Avec ces textes, Rimbaud poursuit deux objectifs changer la langue, redire le monde. Rimbaud met le feu au verbe, allume l'incendie sur toutes choses que son regard croise. Aujourd'hui Lumière. Sylvain vous détaille les conditions d’écriture et l’’histoire mouvementé du deuxième recueil de Rimbaud : "Les Illuminations"
Rien n'est obscur comme Les Illuminations. Quand Rimbaud les a-t-il écrites ? Qui les a rassemblées ? Ont-elles subi des remaniements ? Que signifient ces textes ? Hallucinations mêlés de photographies chirurgicales, Les Illuminations ? « Soleil noir », dirait Nerval. « Obscure clarté », dirait Corneille. « Mystère et boule de suif », dirait un enfant Normand.
Rimbaud les auraient composées en 1874 sur des tables d'auberge ou des bordages de paquebot selon Félix Fénéon
C'est d'ailleurs une belle définition d'un bureau de travail.
Le jeu de feuillets passe dans les mains de Verlaine en 1875, disparaît, revient à la lumière en 1878, pour être publié en 1886 dans la revue symboliste La Vogue, puis dans un recueil introduit par Verlaine.
D'après l'ancien compagnon des nuits fauves, elles auraient été composée de 1873 à 1875 pendant des voyages, tant en Belgique qu'en Angleterre, et dans toute l'Allemagne.
Les Illuminations seraient des choses vues, glanées dans l'action. L'enregistrement d'une sismographe poétique, une image à résonance magnétique de la vie en instantané.
_Les Illumination_s ou IRM du génie ou « Illuminations Rimbaud Monitoring » On peut les lire en piochant dans les photos d'albums ou les plantes de l'herbier ou les objets du cabinet.
Verlaine les qualifiait d'ailleurs de « painted plates » « assiettes peintes » dans une lettre de 1878 à un ami.

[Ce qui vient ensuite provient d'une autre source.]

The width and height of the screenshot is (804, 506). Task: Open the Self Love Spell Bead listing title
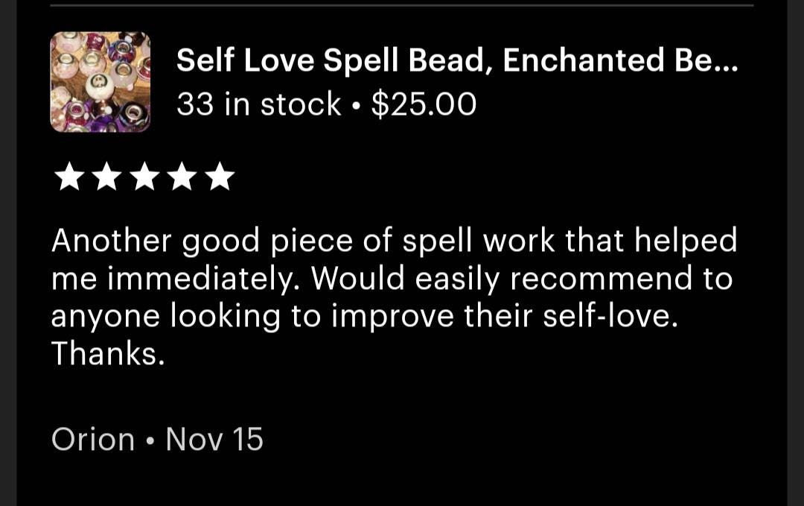[457, 60]
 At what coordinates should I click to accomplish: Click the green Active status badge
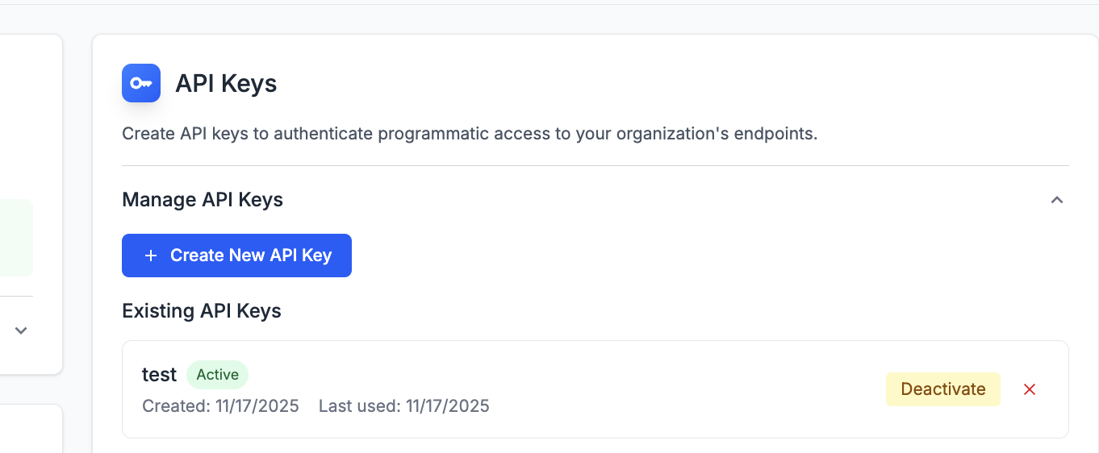(x=217, y=375)
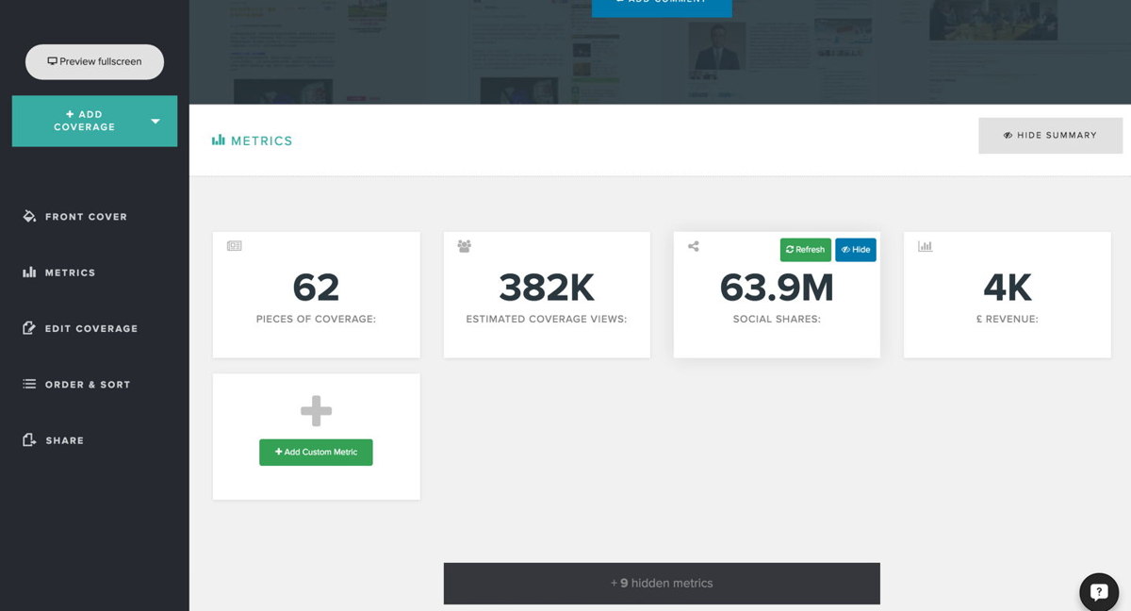Click the Add Custom Metric button
The image size is (1131, 611).
pyautogui.click(x=316, y=453)
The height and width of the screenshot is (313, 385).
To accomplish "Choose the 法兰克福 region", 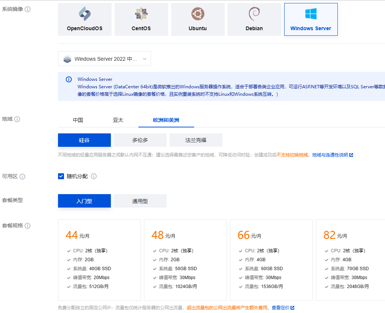I will click(196, 140).
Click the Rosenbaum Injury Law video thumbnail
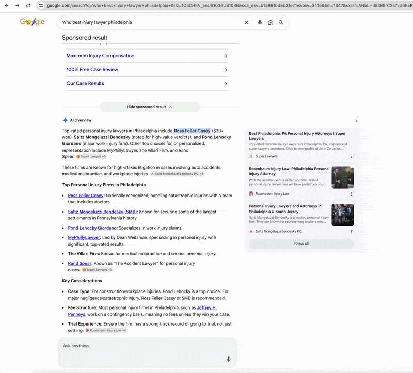Image resolution: width=413 pixels, height=373 pixels. click(342, 176)
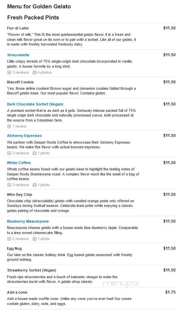Click the camera icon under Alchemy Espresso
The width and height of the screenshot is (181, 311).
tap(34, 153)
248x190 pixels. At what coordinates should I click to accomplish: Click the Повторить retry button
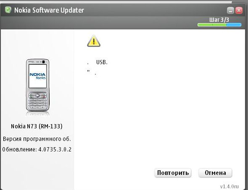pyautogui.click(x=173, y=173)
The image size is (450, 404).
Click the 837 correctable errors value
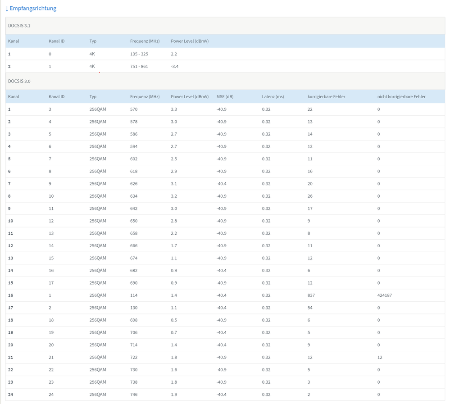click(x=312, y=295)
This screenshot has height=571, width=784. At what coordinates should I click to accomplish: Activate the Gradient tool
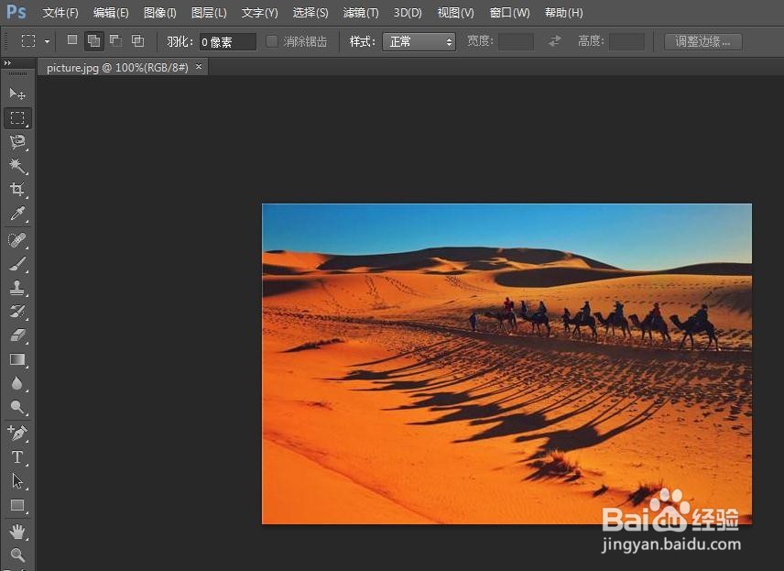16,359
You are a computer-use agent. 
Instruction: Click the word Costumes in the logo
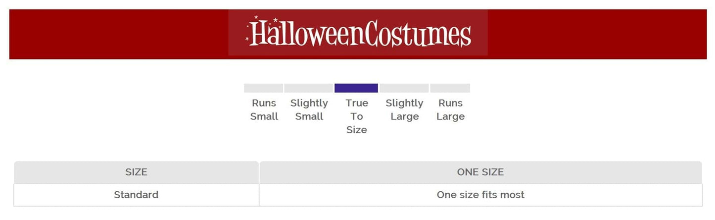(x=420, y=35)
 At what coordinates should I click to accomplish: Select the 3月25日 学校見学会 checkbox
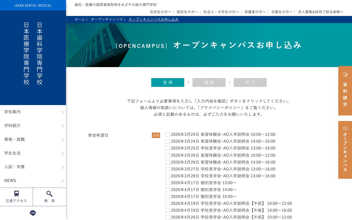click(x=168, y=148)
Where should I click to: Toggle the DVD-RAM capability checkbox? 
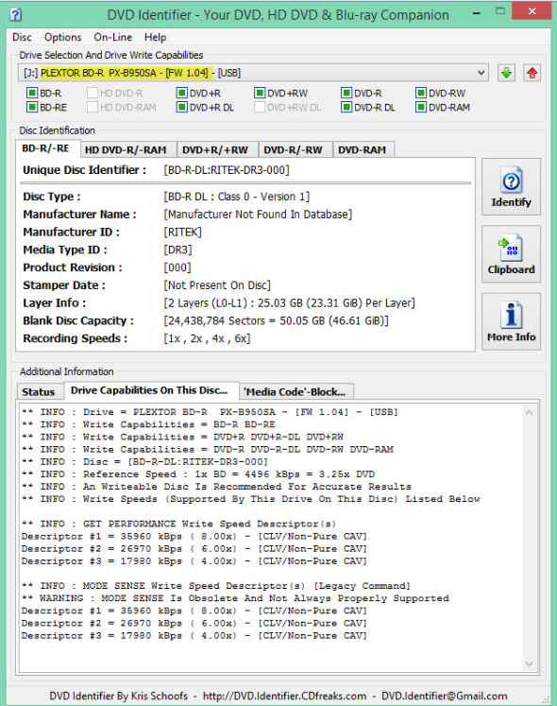coord(421,108)
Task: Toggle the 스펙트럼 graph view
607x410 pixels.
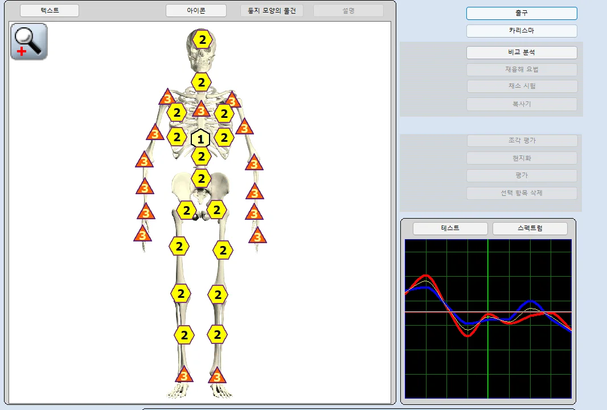Action: [x=530, y=228]
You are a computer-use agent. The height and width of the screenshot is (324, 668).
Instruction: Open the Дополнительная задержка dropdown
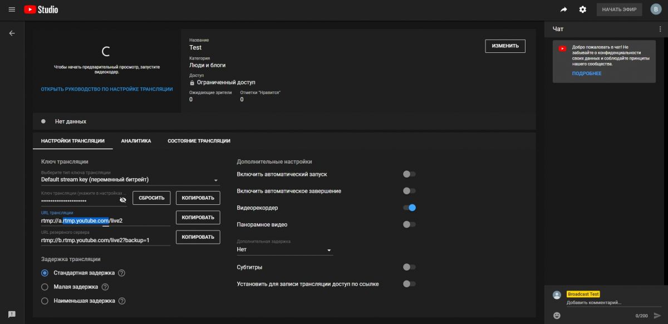(329, 251)
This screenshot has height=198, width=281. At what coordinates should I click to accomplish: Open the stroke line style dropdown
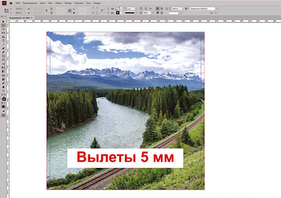(x=136, y=13)
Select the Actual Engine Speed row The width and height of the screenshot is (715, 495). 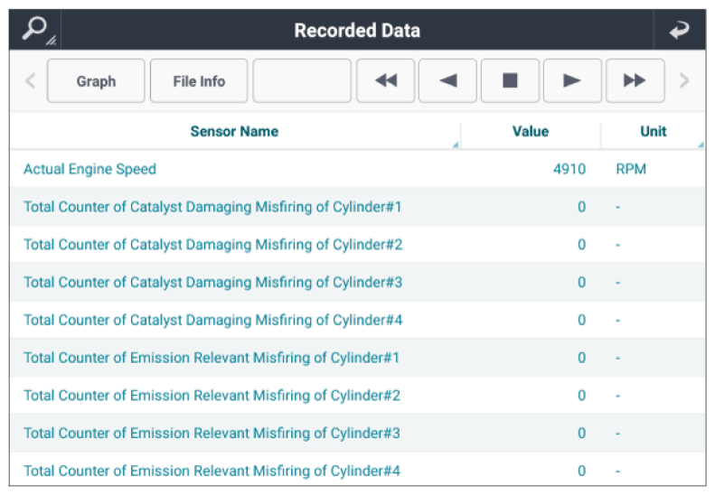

Les Illuminations, prises une à une et dans le désordre, ont des allures autochromes, ces plaques de verre colorées dont la technique se met au point au début du vingtième siècle.
Tous les registres s'y côtoient
C'est le défilé des genres. Les textes sont ramassés, violents, vernis, secs et purs comme des écorchés d'or.
Il y a des souvenirs d'enfance, des contes médiévaux, des swing modernes, des scandes pagano-dionysiaques, des hoquets, des saynètes terribles, des photographies sociales, des frontons lyriques, des apostrophes apocalyptiques, des fables en trois lignes, des phrases comme un geyser, des tableaux comme un oracle, des prédictions sur les villes de demain, des tapisseries baroques, des mystères médiévaux, des fanfares turco wagnérienne, des examens de soi et des gifles pour tous. Les esprits forts diront : « Quel fatras ! » Les cœurs sensibles diront « quel effroi ! » Les lecteur attentifs diront : « mais c'est le monde entier en vingt poèmes ». Pas de théorie ni de démonstration.
Nous ne sommes pas dans le domaine d’Hugo où les scènes de la vie illustraient la pensée. Non, il n'y a rien à comprendre dans Les Illuminations. Rimbaud n’édifie pas, il projette.
On peut certes s'amuser à jouer à la police scientifique et à chercher dans chaque mot la référence à une expérience vécue par Rimbaud.
Mais il y a un autre plan de lecture ou une autre clé d'accès que la fiche du détective. Si l'on progresse linéairement et si l'on s'infuse totalement dans le poème, un sens général se dévoile, ou du moins un projet. Rimbaud poursuit deux objectifs changer la langue, redire le monde. Rimbaud met le feu au verbe, allume l'incendie sur toutes choses que son regard croise. Puis il disparaît. C'est la magie. Le lapin sort du chapeau, Illuminations, puis noir. La tentative s'avère risquée de proposer une autre création d'après une autre visée et dans une autre langue. Elle coûtera la vie à son auteur.